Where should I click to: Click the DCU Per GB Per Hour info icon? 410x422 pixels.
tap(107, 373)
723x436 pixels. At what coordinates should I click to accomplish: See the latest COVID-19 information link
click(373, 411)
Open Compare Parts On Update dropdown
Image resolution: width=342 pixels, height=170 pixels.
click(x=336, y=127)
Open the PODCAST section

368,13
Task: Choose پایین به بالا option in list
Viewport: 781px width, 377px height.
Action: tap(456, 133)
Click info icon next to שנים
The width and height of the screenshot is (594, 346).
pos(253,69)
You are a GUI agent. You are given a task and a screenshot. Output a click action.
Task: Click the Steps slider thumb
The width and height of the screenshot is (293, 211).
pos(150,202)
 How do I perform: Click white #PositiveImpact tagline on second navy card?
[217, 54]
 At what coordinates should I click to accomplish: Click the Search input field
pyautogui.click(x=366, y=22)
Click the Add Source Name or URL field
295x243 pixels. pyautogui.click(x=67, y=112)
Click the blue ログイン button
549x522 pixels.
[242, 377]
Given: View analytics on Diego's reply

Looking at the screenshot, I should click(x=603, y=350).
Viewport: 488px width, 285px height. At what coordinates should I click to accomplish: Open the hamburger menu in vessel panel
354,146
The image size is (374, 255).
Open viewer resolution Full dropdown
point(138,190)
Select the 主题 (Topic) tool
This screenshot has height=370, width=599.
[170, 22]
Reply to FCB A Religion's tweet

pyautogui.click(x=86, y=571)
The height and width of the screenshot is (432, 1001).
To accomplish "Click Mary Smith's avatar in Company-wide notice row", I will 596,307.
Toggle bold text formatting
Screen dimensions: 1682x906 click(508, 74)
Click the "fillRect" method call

Assigned task ▸ Retype the line containing "Click the blue ログイン button" and all the lines after it, ending with the final line of the material, exactly.

Solved exercise ▸
Click the blue ログイン button
549x522 pixels.
[242, 377]
Given: View analytics on Diego's reply

Looking at the screenshot, I should click(x=603, y=350).
Viewport: 488px width, 285px height. At what coordinates should I click to accomplish: Open the hamburger menu in vessel panel
354,146
The image size is (374, 255).
Open viewer resolution Full dropdown
point(138,190)
Select the 主题 (Topic) tool
This screenshot has height=370, width=599.
[170, 22]
Reply to FCB A Religion's tweet

pyautogui.click(x=86, y=571)
The height and width of the screenshot is (432, 1001).
To accomplish "Click Mary Smith's avatar in Company-wide notice row", I will 596,307.
Toggle bold text formatting
Screen dimensions: 1682x906 click(508, 74)
Click the "fillRect" method call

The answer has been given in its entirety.